10 fields to eliminate from your donation form
So you’re getting some traffic to your online donation page, but the donations aren’t quite rolling in. There are a few common reasons why prospective donors ditch your donation page or don’t give as much as you might like them to, and unnecessary fields might be one of them. Don’t overload your donors with too many requests for personal or contact information—only ask for information you will use immediately to acknowledge the gift.
Why do fewer fields matter?
Fewer fields on your donation forms will lead to higher conversions. HubSpot recently researched the contact forms of 40,000 of their customers and found that conversion rates improved by almost 50% when the number of form fields were reduced from four fields to three.
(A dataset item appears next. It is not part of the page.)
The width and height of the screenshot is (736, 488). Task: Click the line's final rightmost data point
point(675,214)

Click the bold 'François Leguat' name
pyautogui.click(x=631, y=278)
In other words, simply reducing your donation form by just one form field can significantly increase your conversion rates.
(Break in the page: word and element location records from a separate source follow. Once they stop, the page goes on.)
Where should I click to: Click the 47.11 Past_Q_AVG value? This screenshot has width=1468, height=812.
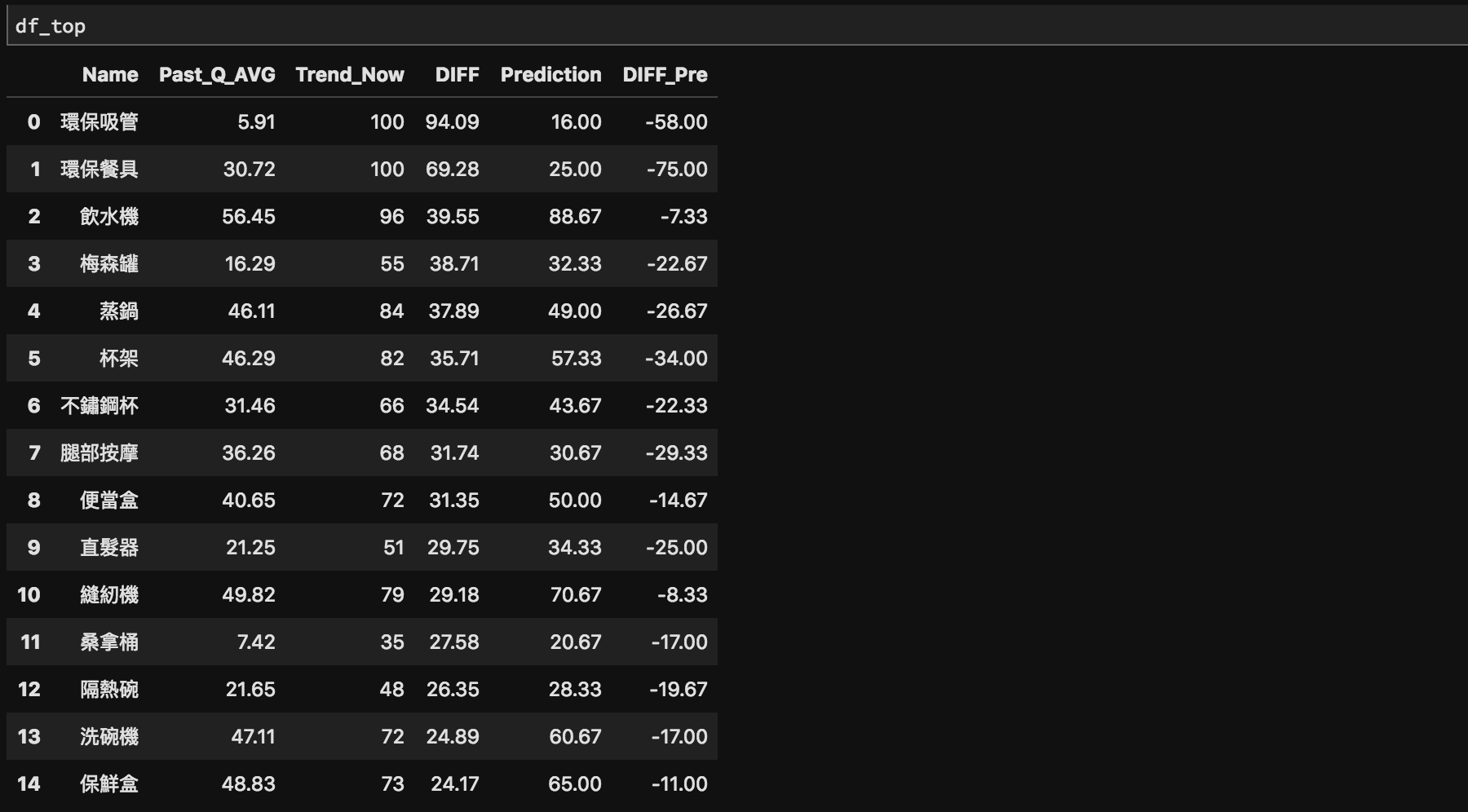coord(254,737)
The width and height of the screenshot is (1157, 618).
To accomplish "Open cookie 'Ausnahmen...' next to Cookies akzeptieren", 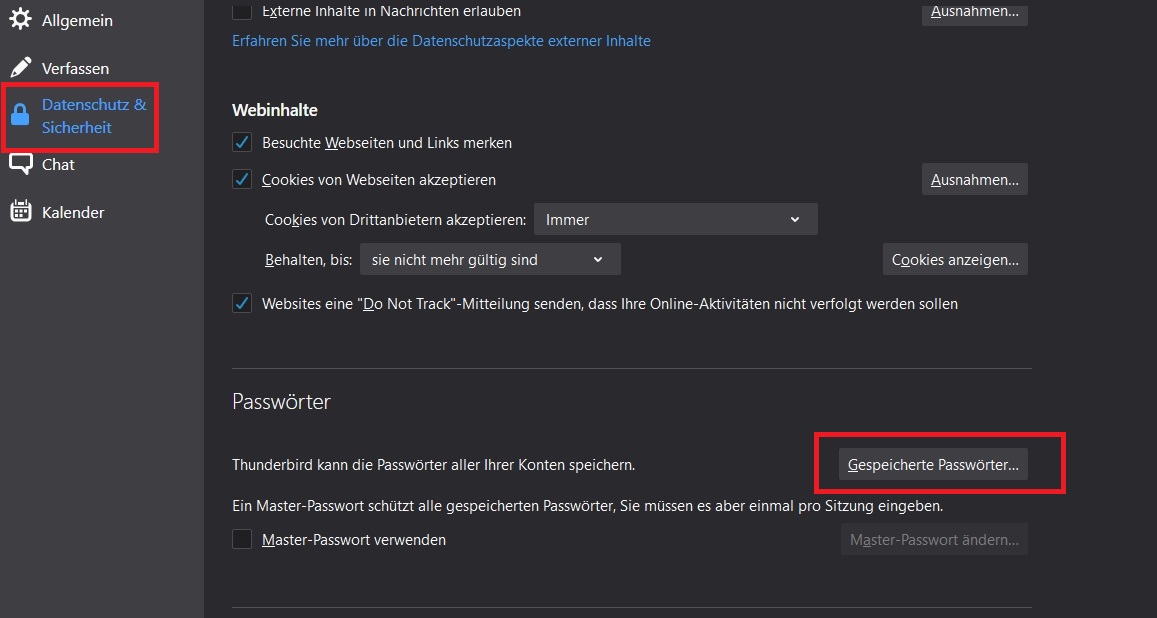I will point(974,180).
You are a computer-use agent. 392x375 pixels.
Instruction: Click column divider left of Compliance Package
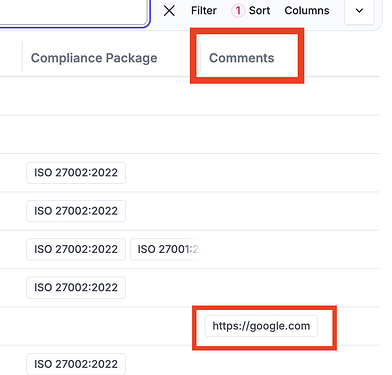(x=22, y=57)
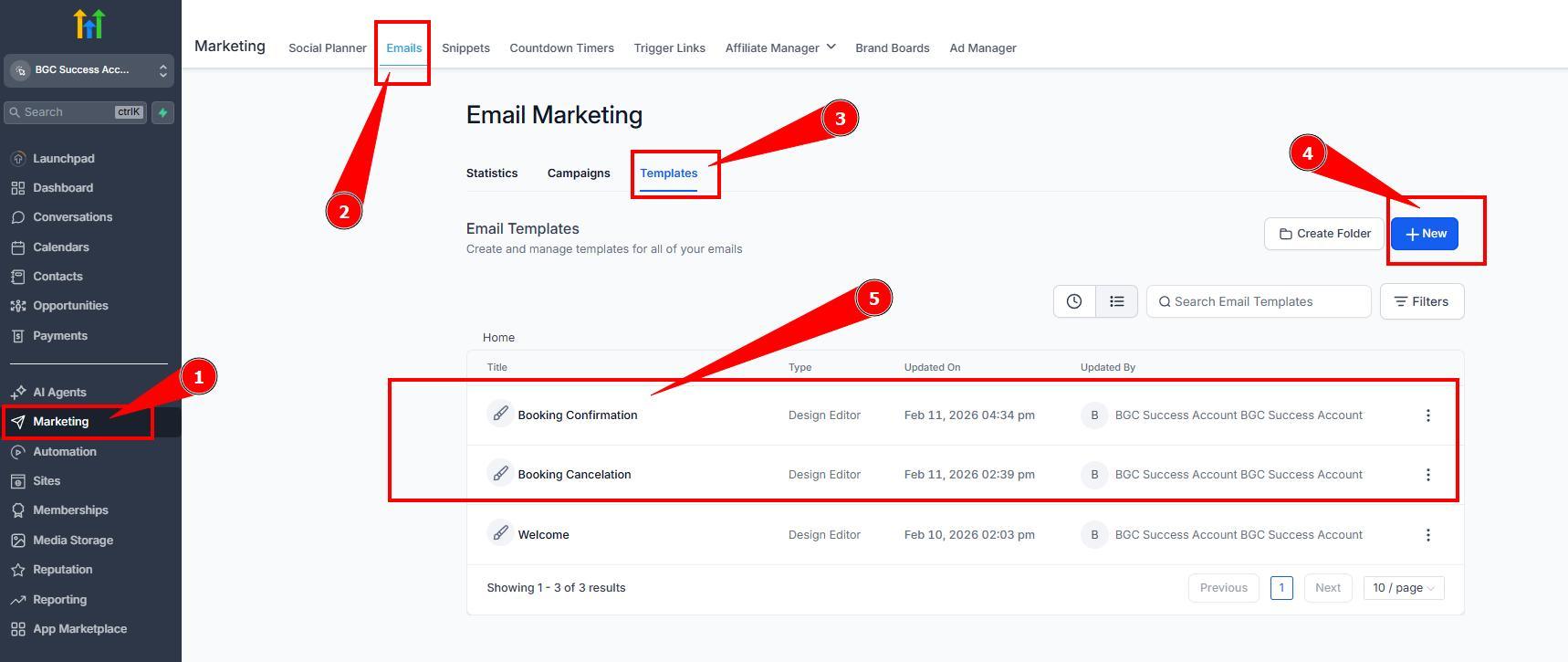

Another website optimization company ran A/B tests on a campaign for earthquake disaster relief in Haiti. In efforts to simplify the number of form fields, they removed the “phone” and “title” fields from their form and ran a test to see how their updated form performed. Although they recognized that phone number may be valuable information down the road, it was not needed to process the credit card payment, and could be collected through another method—more on that later.
The result of removing these two fields: an increase of 11% in average donations per pageview! While we will suggest a few of the donation field forms that your nonprofit can remove from its forms, it is always smart to run your own tests to see which updates provide the highest returns.
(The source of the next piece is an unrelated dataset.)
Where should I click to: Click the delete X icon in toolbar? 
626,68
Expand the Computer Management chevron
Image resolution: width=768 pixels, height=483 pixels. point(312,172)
Unnecessary donation form fields
Are you ready to simplify your donation form? Here is a quick list of a few of those unnecessary donation form fields that you no longer need:
1. Title – Mr, Mrs, Miss, etc.
2. Middle Initial – “D as in Delta…”
3. Company name – How many gifts do you receive from corporations versus individuals? For most charities, your donations probably come primarily from individuals and so there isn’t a huge need for company name.
4. How did you hear about us? – Although it is important to know how your donors are finding your nonprofit, your analytics (tracking codes from emails, etc) and surveys could also do that job for you.
5. Matching gift employer name – Nonprofits want employers of donors to match gifts, but asking for the employer name does not acquire that matching gift. Instead, use tools like this on your thank you page as a next step for the donor.
6. CAPTCHAs – These sound and sight codes are usually a bad idea and will hurt conversions. Instead, use email alerts and automated fraud protection to monitor your online donations for fraud.
7. Multiple phone numbers – Do you really need home, cell and work? You may not want to be bothering your donors everywhere they go.
8. Spouse name – Again, not necessary. You should have other methods of collecting this information.
9. Account creation fields – Username, password, etc. Don't require your donors to register in order to make a gift.
10. Suffix – Jr, Sr, etc.
Having a tough time giving up some of those information collecting fields on your donation form? Always consider alternative methods for gathering this information elsewhere. For instance, you can collect more additional information through surveys, at fundraising events and simply through personal relationships.